Inspiration is too grandiloquent a word for me, but I do believe in things coming together. You have to prepare the grounds for it and wait. As for form and content, it was inevitable, as the hidden and buried, sometimes a crime from the past, erupts into the present in the Gothic. And in this novel what erupts into the light of day is what we allow to happen to the dispossessed and how we bury what happens to them. It called out for the Gothic—but used at a tangent from the mainstream Gothic genre.

“I wish I could recollect the kind of day it was. If this were a novel, I would pretend to do so. I would create a day of sunshine or of clouds, of indolence or of activity. There are many possibilities in fiction,” the narrator says at one point in Drown All The Refugees. Literature has long played dress-up with tragedies. Did you want to go past that—and to what extent did you find yourself successful?

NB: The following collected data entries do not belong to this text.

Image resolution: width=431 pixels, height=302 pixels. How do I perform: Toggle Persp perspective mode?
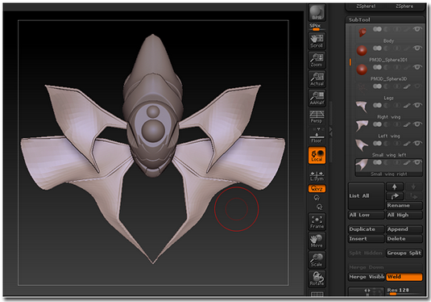point(317,117)
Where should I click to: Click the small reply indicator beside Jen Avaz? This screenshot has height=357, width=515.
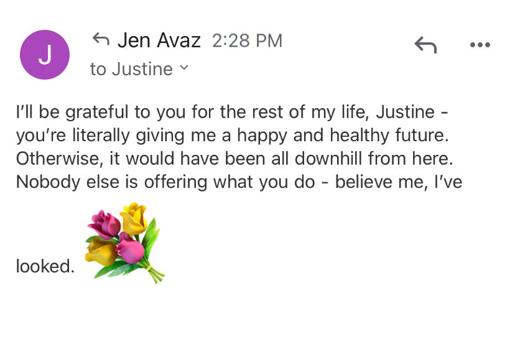tap(100, 40)
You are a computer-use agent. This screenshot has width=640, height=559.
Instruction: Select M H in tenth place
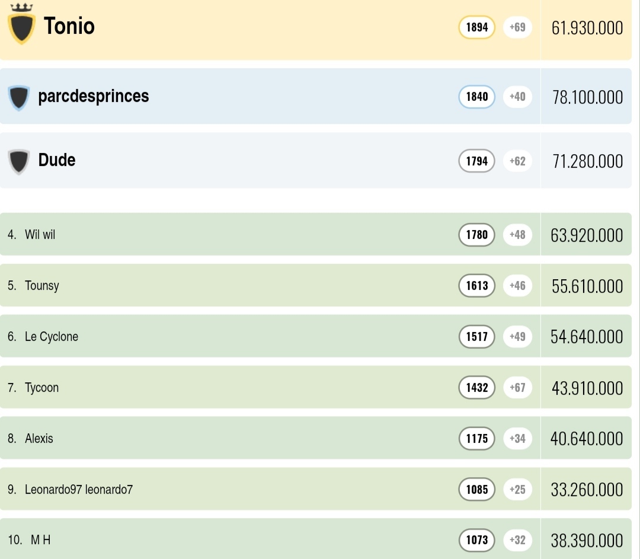click(x=40, y=540)
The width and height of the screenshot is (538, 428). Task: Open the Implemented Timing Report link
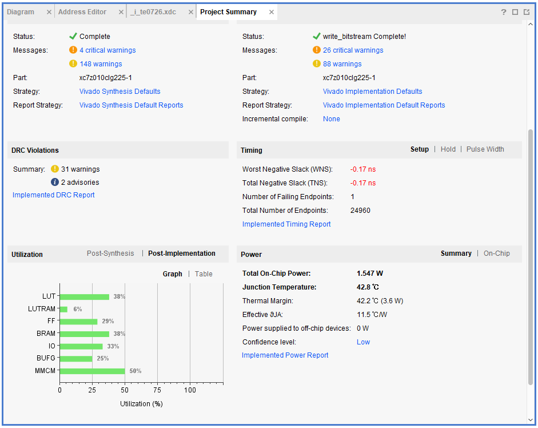(286, 224)
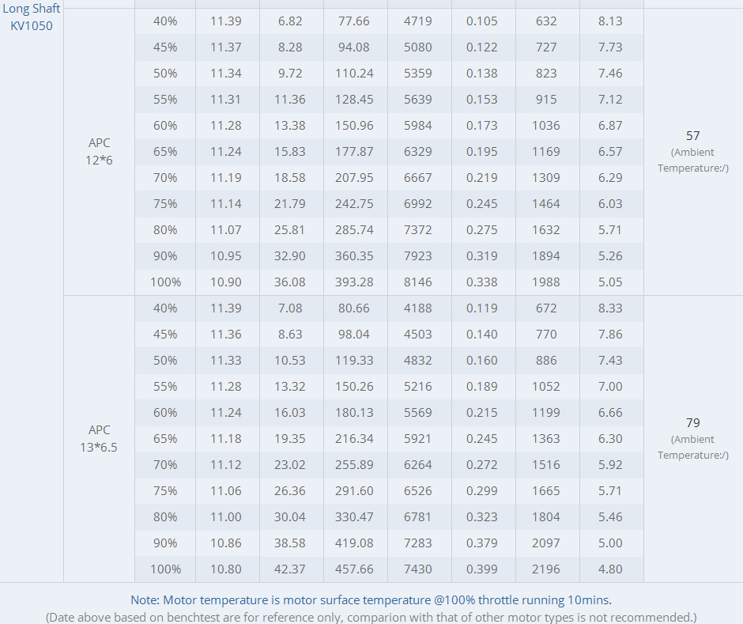
Task: Select the 393.28 power value cell
Action: click(x=354, y=282)
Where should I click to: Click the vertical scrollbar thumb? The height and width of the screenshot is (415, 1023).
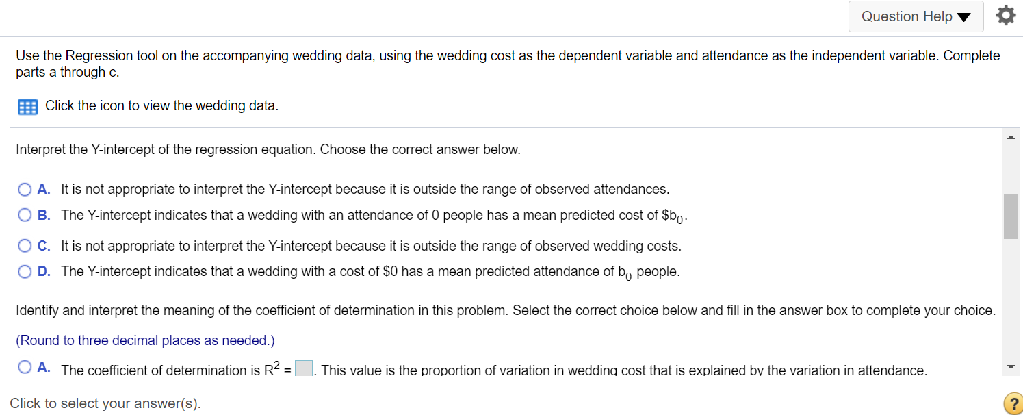1011,216
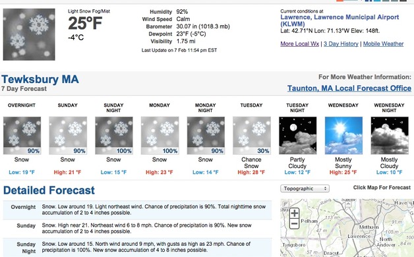Click the Monday snow forecast icon

(160, 136)
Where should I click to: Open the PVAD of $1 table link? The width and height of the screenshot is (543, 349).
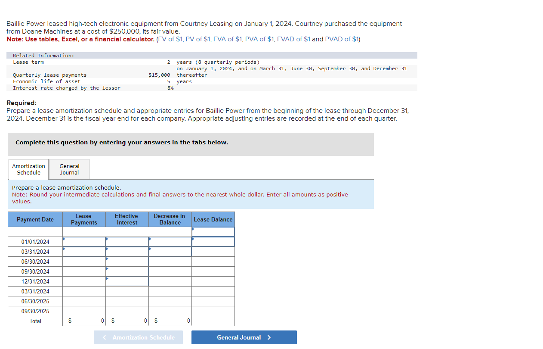pyautogui.click(x=341, y=39)
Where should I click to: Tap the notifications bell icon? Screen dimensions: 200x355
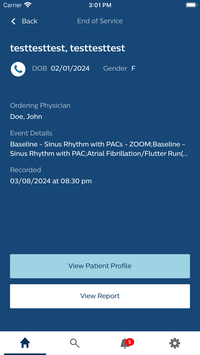click(124, 344)
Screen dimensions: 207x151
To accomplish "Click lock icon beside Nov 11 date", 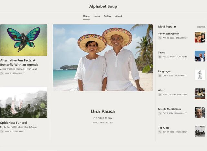I will pos(2,131).
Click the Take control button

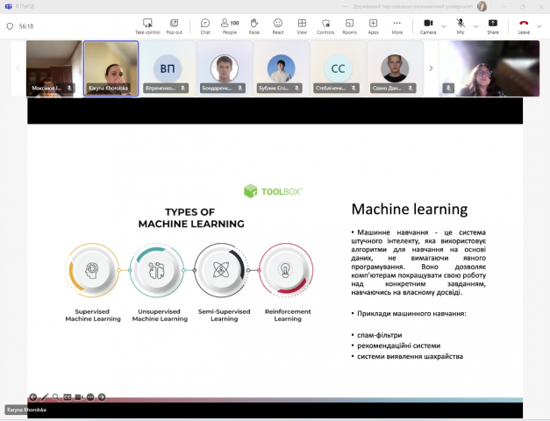coord(147,25)
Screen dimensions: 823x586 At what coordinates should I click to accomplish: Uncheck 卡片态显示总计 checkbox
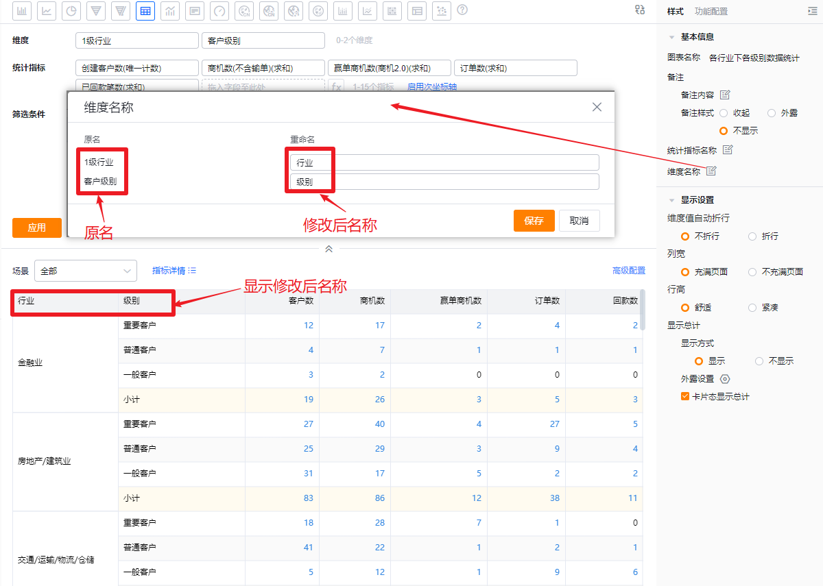(684, 396)
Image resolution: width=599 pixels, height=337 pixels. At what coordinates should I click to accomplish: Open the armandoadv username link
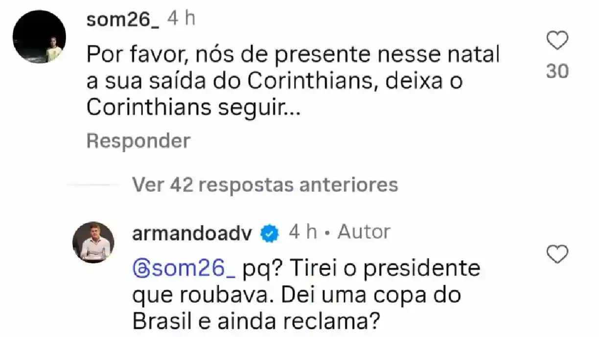[x=192, y=233]
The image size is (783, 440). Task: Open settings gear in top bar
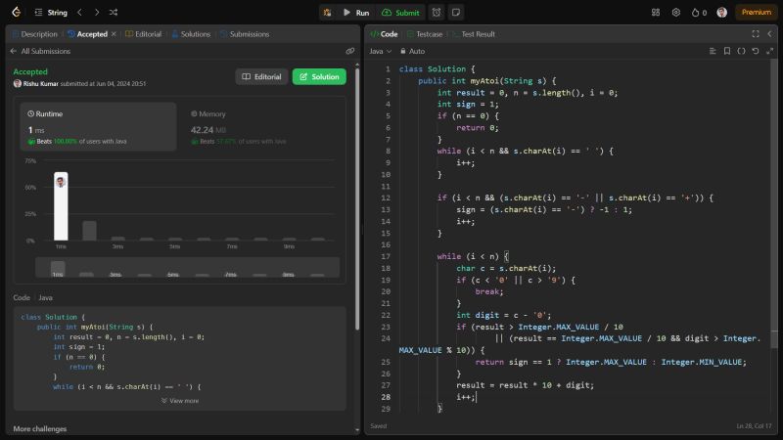pos(675,13)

It is a difficult job: how do I write about what happens to others and not dress it up? Tragedy or not. But that is the job of literature. Fiction, of course, but not just fiction, because even non-fiction has to grapple with that problem. For me, this is the first challenge. I think I feel successful to the extent that I can get readers to engage with rather than consume my stories.

Tabish Khair

Abdul is, sort of, a guiding totem for what the novel says and the complexities of thought and feeling the narrator has to grapple with. When you gave him the “too pat” leitmotif/catchphrase, did you hope to or were guarding against the reader ‘getting it’ too early into the book?

Take prejudice, which rules the world today on all sides. What is it? It is essentially, etymologically, "pre-judgement", a rushed judgement. For me, it is a version of "too pat"—as it stems from our inability to question our easy convictions, our pat answers. So, yes, I think all serious literature should guard against pat assumptions—or readings.

 
So much of what’s happened in Gaza—the most calamitous tragedy of our times—has been broadcast to the world on screens. Phone screens with terrible visuals of death and destruction. Ironically, this medium of news does make the horror an inconvenience to be lived with. Would you agree that all that this access and availability have done is polarise post-truth bigots and well-meaning hand wringers in places like India?

It has almost been more disturbing than the actual genocide: our ability to watch it as nothing more than an inconvenience, even when we are not among those who have cheered it on. And you can see that many do cheer it on—it shows in the rancour that they display against the few who actually protest.

Of course, this shows that we have entered a phase of history when atrocities no longer need to be hidden, as in the past. They can be shown and algorithms will take care of them—turn them into fodder for bigots or erase them from our conscience in devious ways. Much of the killing is enabled by algorithms too: you are shooting dots and numbers and colour spots, not children and fathers and grandmothers. The revolution might not be televised, as they used to say, but the reaction is widely available on social media now.
 

Which books would you recommend to the Esquire Reads reader? 

Translations, I would say. As many translations as possible. From as many languages as possible. Some very exciting work is happening in other languages - compared to mainstream English writing, which has become too corporatised and society-elitist in its selection, and hence often "too pat."